Content starts
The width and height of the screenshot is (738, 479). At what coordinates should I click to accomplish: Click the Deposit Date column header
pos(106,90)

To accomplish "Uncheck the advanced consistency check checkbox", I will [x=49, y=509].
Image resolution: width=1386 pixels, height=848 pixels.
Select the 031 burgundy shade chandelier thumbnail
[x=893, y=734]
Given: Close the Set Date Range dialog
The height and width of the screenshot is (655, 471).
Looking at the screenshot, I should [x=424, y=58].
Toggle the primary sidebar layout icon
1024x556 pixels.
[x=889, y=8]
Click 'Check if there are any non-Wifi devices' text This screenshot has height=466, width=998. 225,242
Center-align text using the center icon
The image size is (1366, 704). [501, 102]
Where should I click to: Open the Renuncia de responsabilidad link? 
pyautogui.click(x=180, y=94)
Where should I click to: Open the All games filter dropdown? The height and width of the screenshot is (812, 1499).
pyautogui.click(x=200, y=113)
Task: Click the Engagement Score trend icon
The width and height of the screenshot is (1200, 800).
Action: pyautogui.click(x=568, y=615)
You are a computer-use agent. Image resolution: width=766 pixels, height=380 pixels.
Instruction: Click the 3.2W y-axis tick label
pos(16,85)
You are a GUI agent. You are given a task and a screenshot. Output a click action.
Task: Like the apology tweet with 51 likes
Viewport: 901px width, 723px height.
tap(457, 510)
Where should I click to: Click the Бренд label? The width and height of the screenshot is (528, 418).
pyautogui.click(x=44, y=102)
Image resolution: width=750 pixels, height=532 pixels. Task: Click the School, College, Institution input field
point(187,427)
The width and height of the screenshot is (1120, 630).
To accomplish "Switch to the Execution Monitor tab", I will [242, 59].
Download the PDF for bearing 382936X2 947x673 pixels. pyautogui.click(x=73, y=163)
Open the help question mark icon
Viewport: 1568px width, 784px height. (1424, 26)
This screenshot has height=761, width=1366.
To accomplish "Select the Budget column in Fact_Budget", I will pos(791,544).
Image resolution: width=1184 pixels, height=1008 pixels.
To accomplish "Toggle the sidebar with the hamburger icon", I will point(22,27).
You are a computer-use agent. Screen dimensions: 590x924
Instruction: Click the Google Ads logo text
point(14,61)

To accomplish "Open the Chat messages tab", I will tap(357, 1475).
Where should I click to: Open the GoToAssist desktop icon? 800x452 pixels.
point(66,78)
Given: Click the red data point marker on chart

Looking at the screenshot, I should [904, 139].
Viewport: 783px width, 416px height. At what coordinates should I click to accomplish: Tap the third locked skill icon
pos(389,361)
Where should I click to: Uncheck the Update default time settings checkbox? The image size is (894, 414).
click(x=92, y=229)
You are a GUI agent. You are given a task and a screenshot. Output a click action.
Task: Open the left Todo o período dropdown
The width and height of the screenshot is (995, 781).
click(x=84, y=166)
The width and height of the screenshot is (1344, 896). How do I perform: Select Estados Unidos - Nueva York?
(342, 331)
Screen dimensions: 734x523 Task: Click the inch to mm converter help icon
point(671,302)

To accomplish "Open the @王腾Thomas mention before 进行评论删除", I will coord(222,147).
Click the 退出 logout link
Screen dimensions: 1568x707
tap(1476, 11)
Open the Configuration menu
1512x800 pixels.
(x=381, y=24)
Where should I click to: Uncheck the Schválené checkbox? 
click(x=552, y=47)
Content ends
### EXERCISE BRIEF
Beginning at the line with "Where should I click to: Open the GoToAssist" and stopping after the line with "Click the 退出 logout link", please write out every line of the data above exactly and nothing else.

### EXERCISE OUTPUT
Where should I click to: Open the GoToAssist desktop icon? 800x452 pixels.
point(66,78)
Given: Click the red data point marker on chart

Looking at the screenshot, I should [904, 139].
Viewport: 783px width, 416px height. At what coordinates should I click to accomplish: Tap the third locked skill icon
pos(389,361)
Where should I click to: Uncheck the Update default time settings checkbox? The image size is (894, 414).
click(x=92, y=229)
You are a GUI agent. You are given a task and a screenshot. Output a click action.
Task: Open the left Todo o período dropdown
The width and height of the screenshot is (995, 781).
click(x=84, y=166)
The width and height of the screenshot is (1344, 896). How do I perform: Select Estados Unidos - Nueva York?
(342, 331)
Screen dimensions: 734x523 Task: Click the inch to mm converter help icon
point(671,302)

To accomplish "Open the @王腾Thomas mention before 进行评论删除", I will coord(222,147).
Click the 退出 logout link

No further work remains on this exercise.